Loves Me: milk chocolate, massage oil, mood candle and matches, Framboise raspberry liqueur
Loves Me Not: bittersweet chocolate, voodoo doll, soap and eraser, Madiran Heart of Darkness
[Okay, hours later i'm still really tempted to purchase the Loves Me Not package for the Madiran Heart of Darkness -- and the voodoo doll.]
[Poll #436728]
Cat was telling me about Songs Inspired by Literature.
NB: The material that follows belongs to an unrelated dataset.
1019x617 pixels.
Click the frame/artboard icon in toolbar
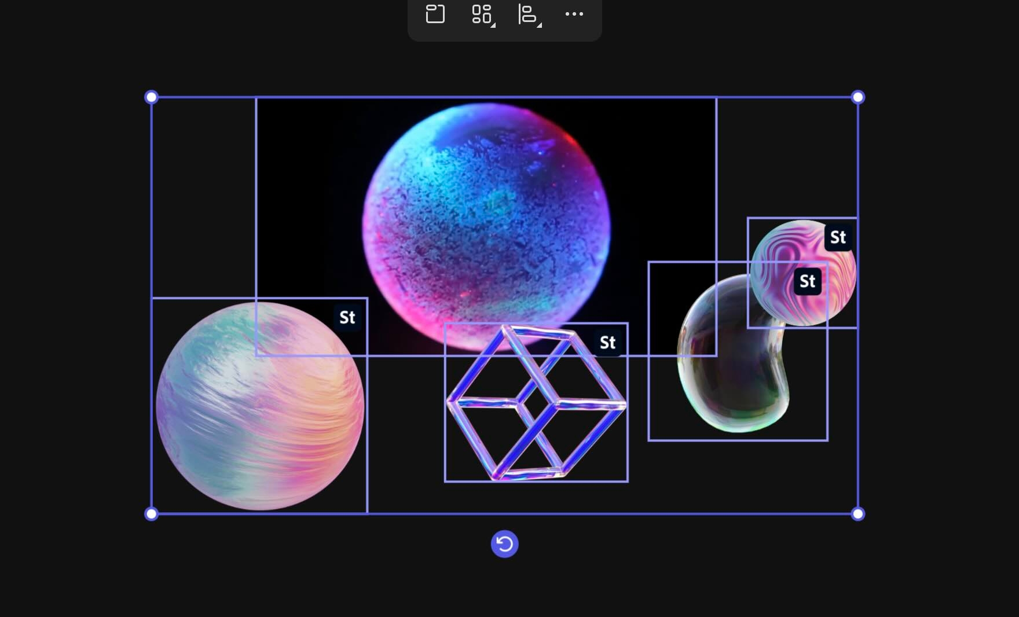(435, 14)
I'm tempted to purchase, though i know almost none of the original texts.
Dude, i had better get a damned good fic for the Ethan Ficathon ‘cause i am displeased with my assignment.
"Fascinating how many of the questions provoked by the portrayal of Aslan echo debates in theodicy!" -prof who has been described as "pleasant, but she's a bit of a nutter"
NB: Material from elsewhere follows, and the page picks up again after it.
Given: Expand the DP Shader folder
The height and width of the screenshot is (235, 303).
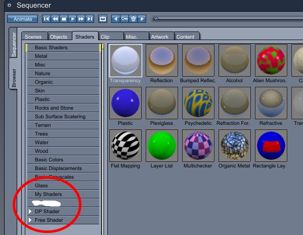Looking at the screenshot, I should tap(30, 211).
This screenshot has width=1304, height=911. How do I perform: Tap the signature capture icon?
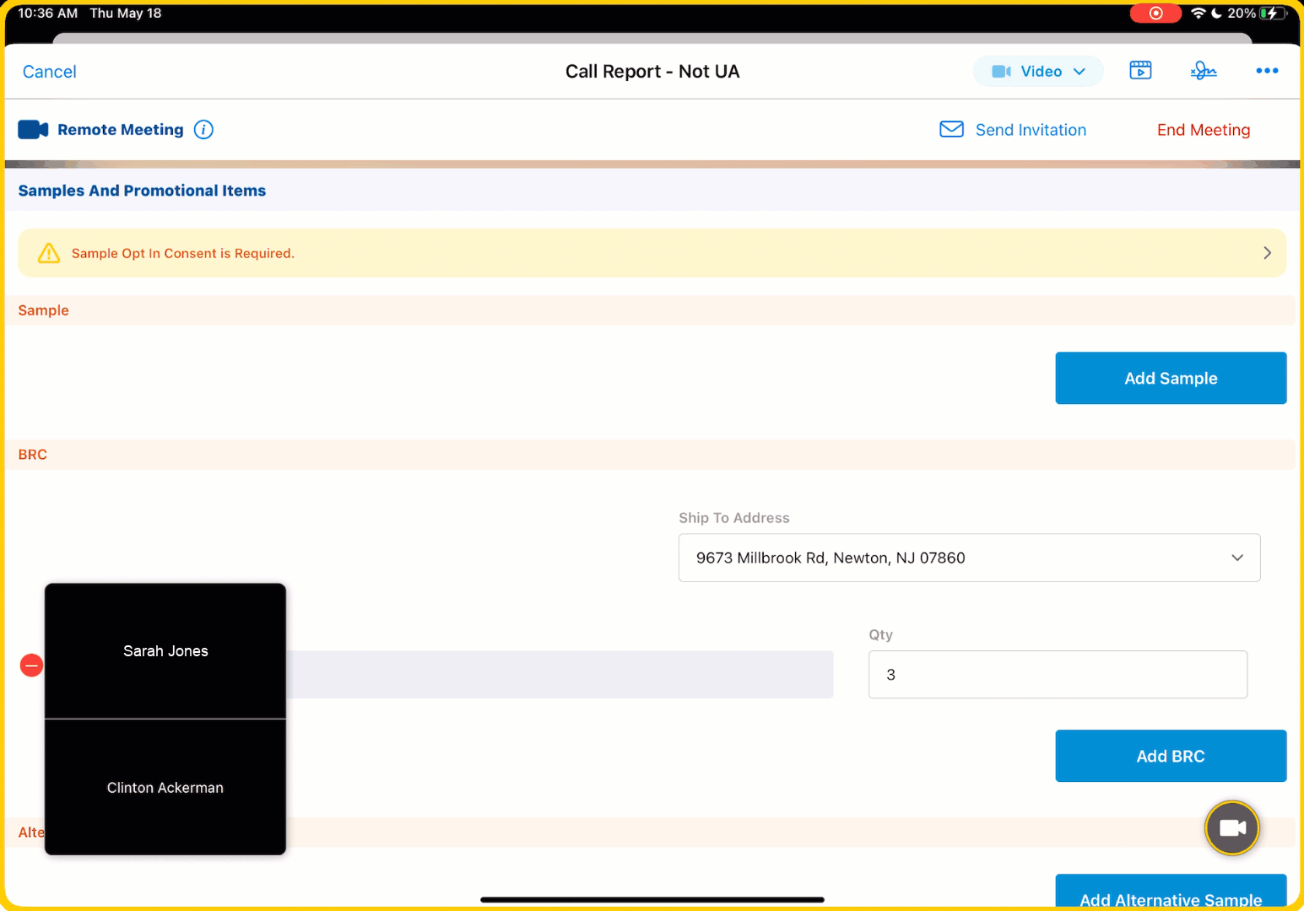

Doing some Googling for ideas about presenting on Faulkner's "A Rose for Emily" gets me some bizarro shite.
My father says "The semi-colon is the Rodney Dangerfield of punctuation." ["I don't get no respect."]
Emma, reading "But general rules often undergo exceptions, even as in grammar, so also in morals" (from Libellus de Auferibilitate Papae ab Ecclesia, which she's reading in parts and in translation for a history class) writes, "so I'm assuming that somewhere out there, there is the moral equivalent of how to use a comma"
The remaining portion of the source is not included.